───── Text block ─────
It's not as clear cut as 'get a second' job.

I agree with a PP you think it's okay wages are so low, people have to work 6 days a week to survive?

OP posts:
theendoftheendoftheend · 22/06/2015 12:48

Lotus how do you support 5 children working 1 day a week?? Do you get other benefits that are not tax credits because you don't work enough hours a week to claim them or is the Saturday on top of full time working hours mon-fri?

RachelRagged · 22/06/2015 12:54

YANBU OP

The wages paid are terrible and the hours employers want longer than ever. If the wages were raised there would be no need for WTC.

Cutting down or scrapping their own (MPs) expenses, second homes and money for just turning up would save a bundle, but they won't do that.
───── Raw data ─────
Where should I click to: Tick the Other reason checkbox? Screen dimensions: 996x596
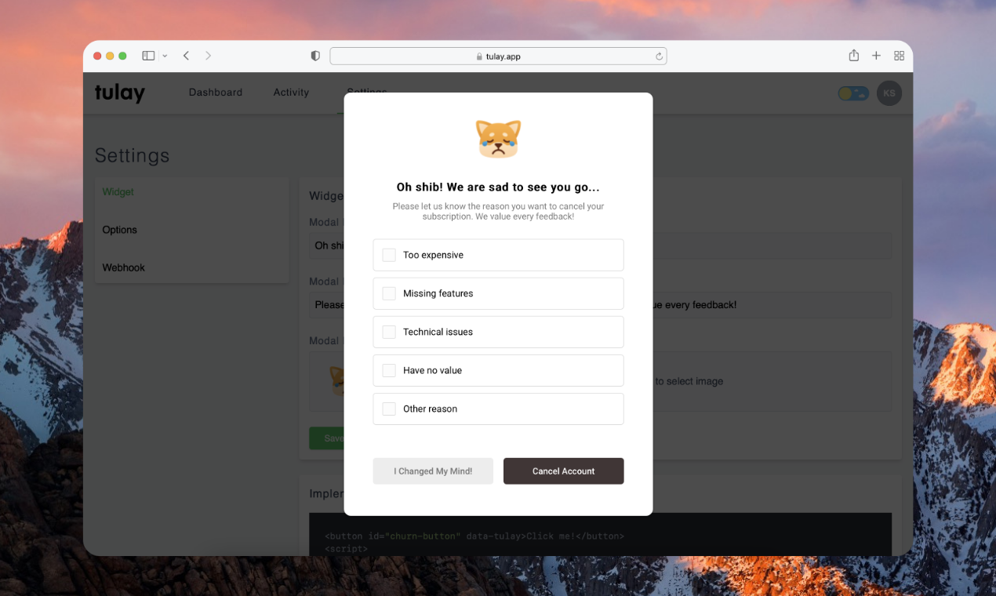(x=389, y=409)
─────
### Prompt
Continue the forum thread about low wages and tax credits, starting after its last post.

### Response for this exercise
fedupbutfine · 22/06/2015 12:55

If I as a single mother of 5 can work Saturdays and do not get a penny of tax credits or child benefits I do not see why lower earners cannot

because not everyone has childcare? because the cost of weekend childcare would outstrip wages earnt? because plenty of people are already working flat out and need to actually sleep and rest a little?

ilovesooty · 22/06/2015 12:57

I was looking at the comments on Metro Facebook page. Most of the ranting, largely illiterate comments were talking about things like "dolies in the pub" and crowing about the cuts. Even worse was the fact that many of the comments were from people who didn't even live in the UK.

Garlick · 22/06/2015 12:58

To be fair (Hmm) tax credits are ideologically incorrect for the Tories. Wage support is basically a Keynsian idea - the people's money is spent on facilitating employment, so that the people will be able to work, earn, and therefore spend, creating more demand which helps create jobs.

The Conservatives follow economic liberalism, which holds that the free market will properly determine the value of everything and prefers individual owners to collectivity.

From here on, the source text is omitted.